What can I do about it?
There are several paths to take on the road to recovery from tightchainitis. Try them, and see which one works best for you! The first method is also the simplest, and the one which usually yields the fastest results. All you have to do is replace your hook with a hook of the next size up (in severe cases, two hook sizes larger is recommended) while working the starting chain. Then, when you are ready to work into the chain, go back to the smaller hook. This method does not change your crocheting, simply artificially enlarging the chain stitches in relation to the rest of your work. However, after working this way for a while, you may be ready for the next approach: loosen up!
Mastery of this approach can lead to a lifetime free of tightchainitis. When making your chains, just loosen up. This can be extremely difficult for longtime sufferers of tightchainitis - they may feel that anything looser than the chains they have been making looks too loose - sloppy, gappy, and untidy. This is a distorted perception, however, and one which must be overcome to achieve smooth, beautifully integrated work. Using a larger hook for chains may allow crocheters experiencing tightchainitis to gradually get accustomed to a looser chain, something necessary for those who cling to their too-tight chains due to a misplaced sense of 'neatness.' Big chains are beautiful! Once you learn to make loose chains neatly, you will see how much smoother and more attractive your work is for it and wonder why you haven't been doing it this way all along.
For those who cannot seem to break the habit of painfully tight chains on their own, please - seek the help of a friend. A good crocheting-buddy will make a few nice loose chains for you to work from, and help you try to relax your stitches. You don't have to fight this problem alone.

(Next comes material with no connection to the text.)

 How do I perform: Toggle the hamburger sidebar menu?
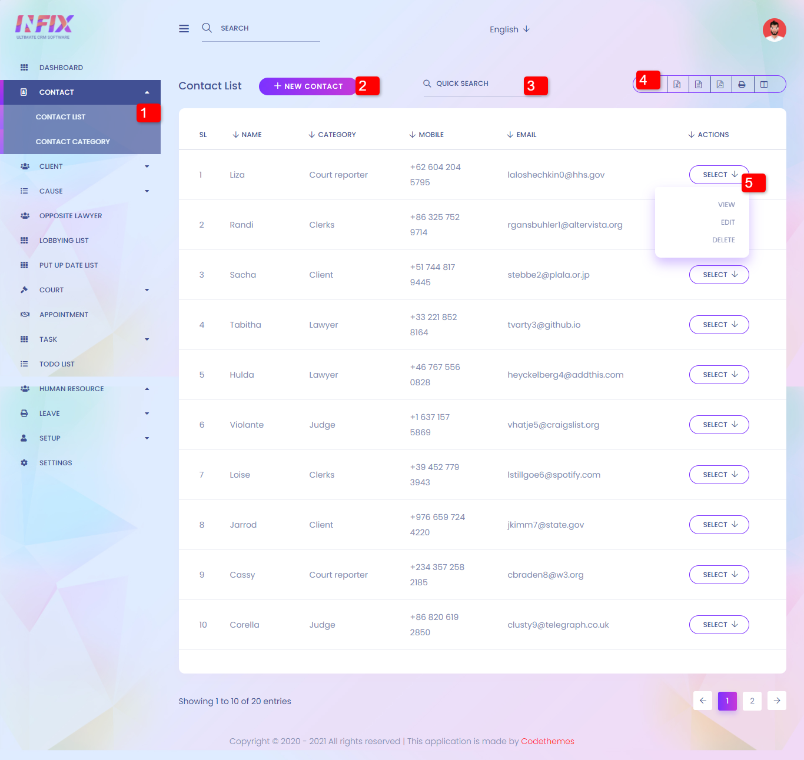(184, 29)
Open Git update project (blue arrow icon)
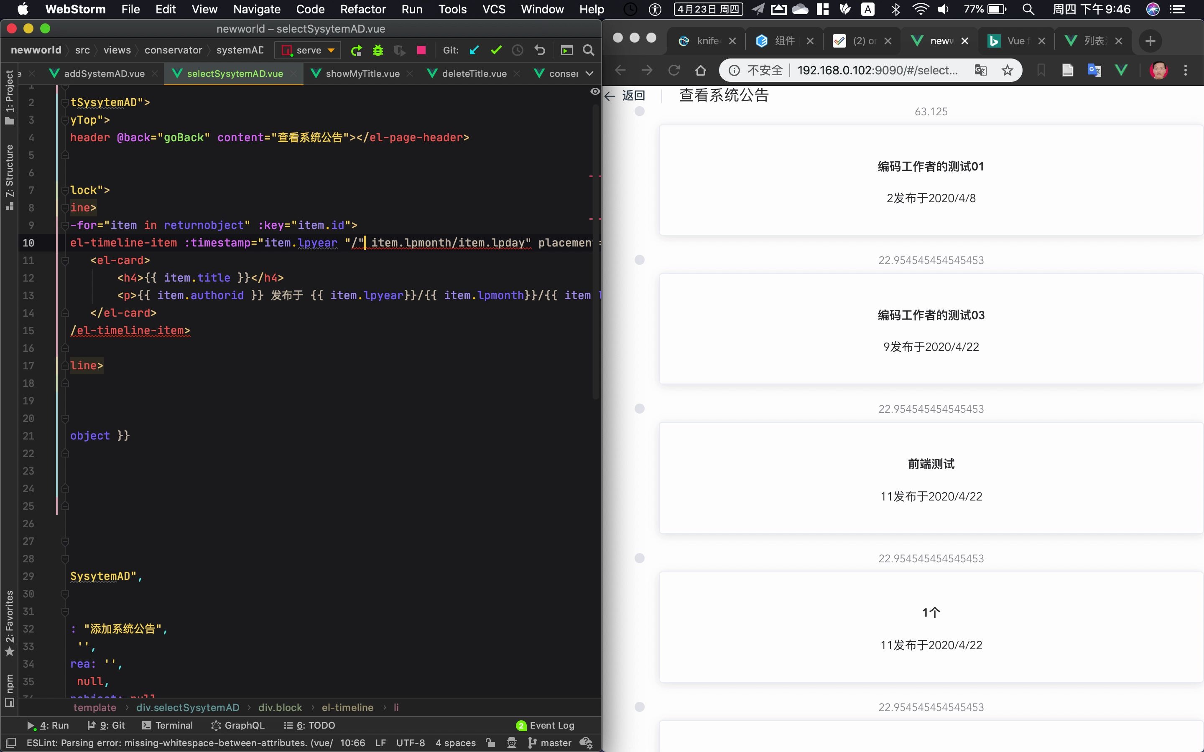 pyautogui.click(x=474, y=50)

How can I tell if I am at risk?
Unfortunately, tightchainitis can strike nearly anyone, at nearly any time. Constant attention is key to preventing outbreaks of the condition, or - once recovered - relapses. Avoid making your starting chain when stressed. Try to watch how tightly you pull the yarn. Be sure to regularly check your work for signs of overly-tight chain stitches. Always remember: RELAX.
No one should have to see their crocheting pulled and distorted by a too-tight chain. If you suffer from tightchainitis, please know that you don't have to suffer any longer. Now is the time to loosen those stitches, and free yourself from the strangling hold of those chains! Loosen up your stitches and be free!